The code I have so far returns every tag for the word not just the most frequent one. How can I achieve it only returning the frequent tag per word?
import nltk
from nltk.corpus import brown
def findtags(userinput, tagged_text):
uinput = userinput.split()
fdist = nltk.FreqDist(tagged_text)
result = []
for item in fdist.items():
for u in uinput:
if u==item[0][0]:
t = (u,item[0][1])
result.append(t)
continue
t = (u, "NN")
result.append(t)
return result
def main():
tags = findtags("the quick brown fox", brown.tagged_words())
print tags
if __name__ == '__main__':
main()
If it's English, there is a default POS tagger in NLTK which a lot of people have been complaining about but it's a nice quick-fix (more like a band-aid than paracetamol), see POS tagging - NLTK thinks noun is adjective:
>>> from nltk.tag import pos_tag
>>> from nltk.tokenize import word_tokenize
>>> sent = "the quick brown fox"
>>> pos_tag(word_tokenize(sent))
[('the', 'DT'), ('quick', 'NN'), ('brown', 'NN'), ('fox', 'NN')]
If you want to train a baseline tagger from scratch, I recommend you follow an example like this but change the corpus to English one: https://github.com/alvations/spaghetti-tagger
By building a UnigramTagger like in spaghetti-tagger, you should automatically achieve the most common tag for every word.
However, if you want to do it the non machine-learning way, first to count word:POS, What you'll need is some sort of type token ratio. also see Part-of-speech tag without context using nltk:
from nltk.tag import pos_tag
from nltk.tokenize import word_tokenize
from collections import Counter, defaultdict
from itertools import chain
def type_token_ratio(documentstream):
ttr = defaultdict(list)
for token, pos in list(chain(*documentstream)):
ttr[token].append(pos)
return ttr
def most_freq_tag(ttr, word):
return Counter(ttr[word]).most_common()[0][0]
sent1 = "the quick brown fox quick me with a quick ."
sent2 = "the brown quick fox fox me with a brown ."
documents = [sent1, sent2]
# Calculates the TTR.
documents_ttr = type_token_ratio([pos_tag(word_tokenize(i)) for i in documents])
# Best tag for the word.
print Counter(documents_ttr['quick']).most_common()[0]
# Best tags for a sentence
print [most_freq_tag(documents_ttr, i) for i in sent1.split()]
NOTE: A document stream can be defined as a list of sentences where each sentence contains a list of tokens with/out tags.
Create a dictionary called word_tags whose key is a word (unannotated) and value is a list of tags in descending frequency (based on your fdist.)
Then:
for u in uinput:
result.append(word_tags[u][0])
You can simply use Counter to find most repeated item in a list:
Python
from collections import Counter
default_tag = Counter(tags).most_common(1)[0][0]

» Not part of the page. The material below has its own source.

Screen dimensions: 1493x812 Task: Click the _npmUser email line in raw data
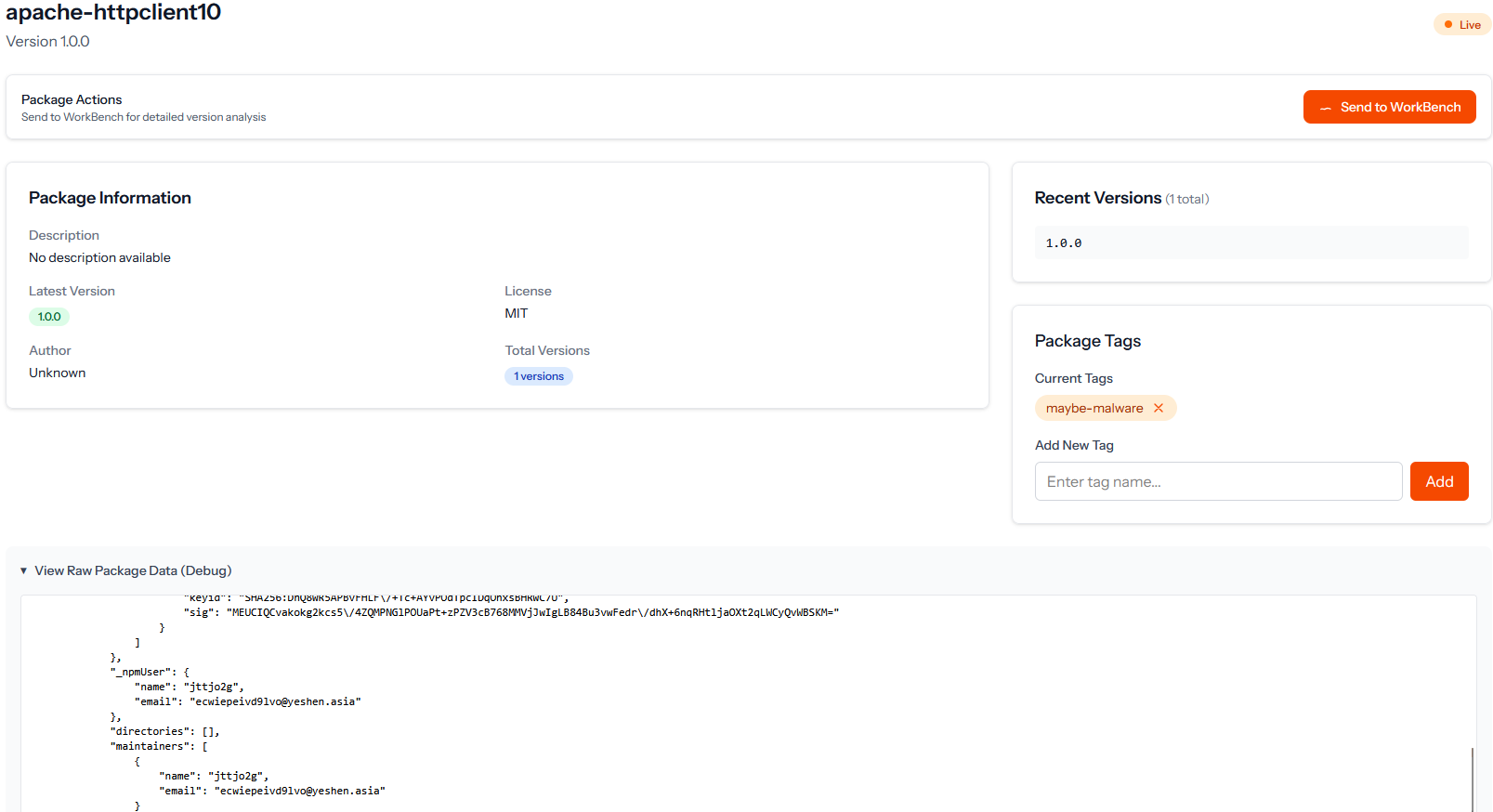(x=247, y=701)
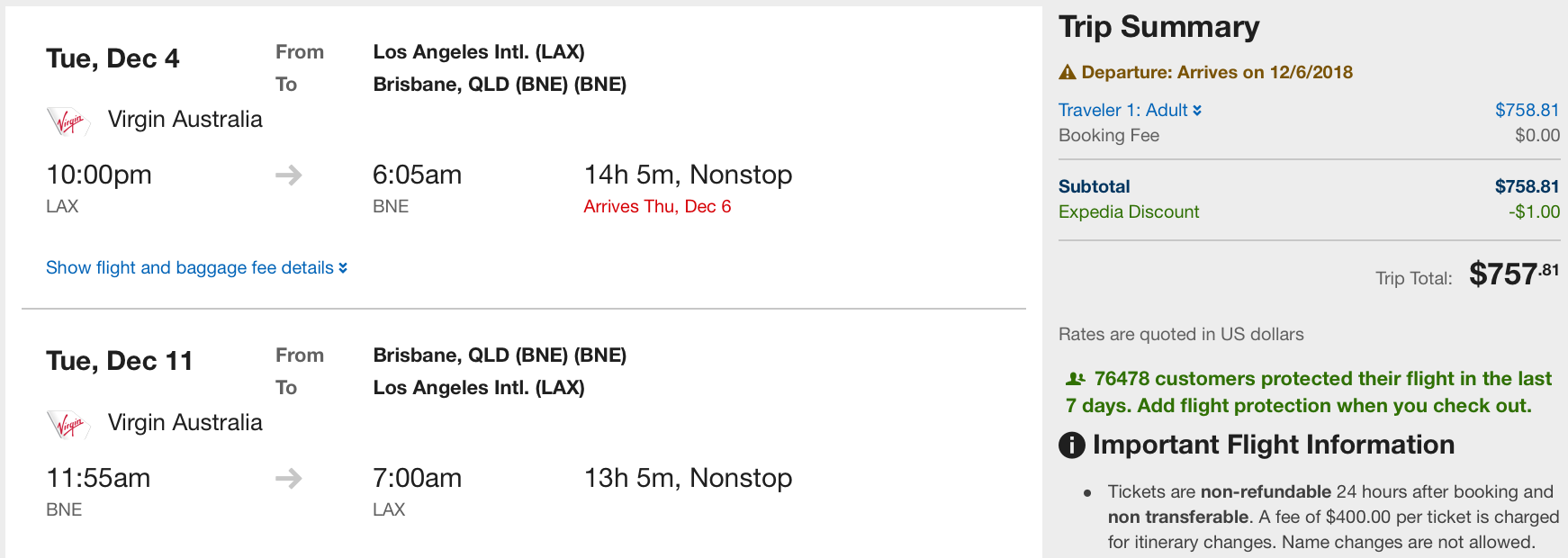The width and height of the screenshot is (1568, 558).
Task: Expand the Traveler 1: Adult breakdown
Action: [1130, 110]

If your question is "how does a unigram-tagger work?" you might be interested to read more NLTK source codes:
http://nltk.org/_modules/nltk/tag/sequential.html#UnigramTagger
Anyways, I suggest you to read NLTK book chapter 5
specially:
http://nltk.org/book/ch05.html#the-lookup-tagger
Just like the sample in the book you can have a conditional frequency distribution, which returns the best tag for each given word.
cfd = nltk.ConditionalFreqDist(nltk.corpus.brown.tagged_words())
In this case cfd["fox"].max() will return the most likely tag for "fox" according to brown corpus. Then you can make a dictionary of most likely tags for each word of your sentence:
likely_tags = dict((word, cfd[word].max()) for word in "the quick brown fox".split())
Notice that, for new words in your sentence this will return errors. But if you understand the idea you can make your own tagger.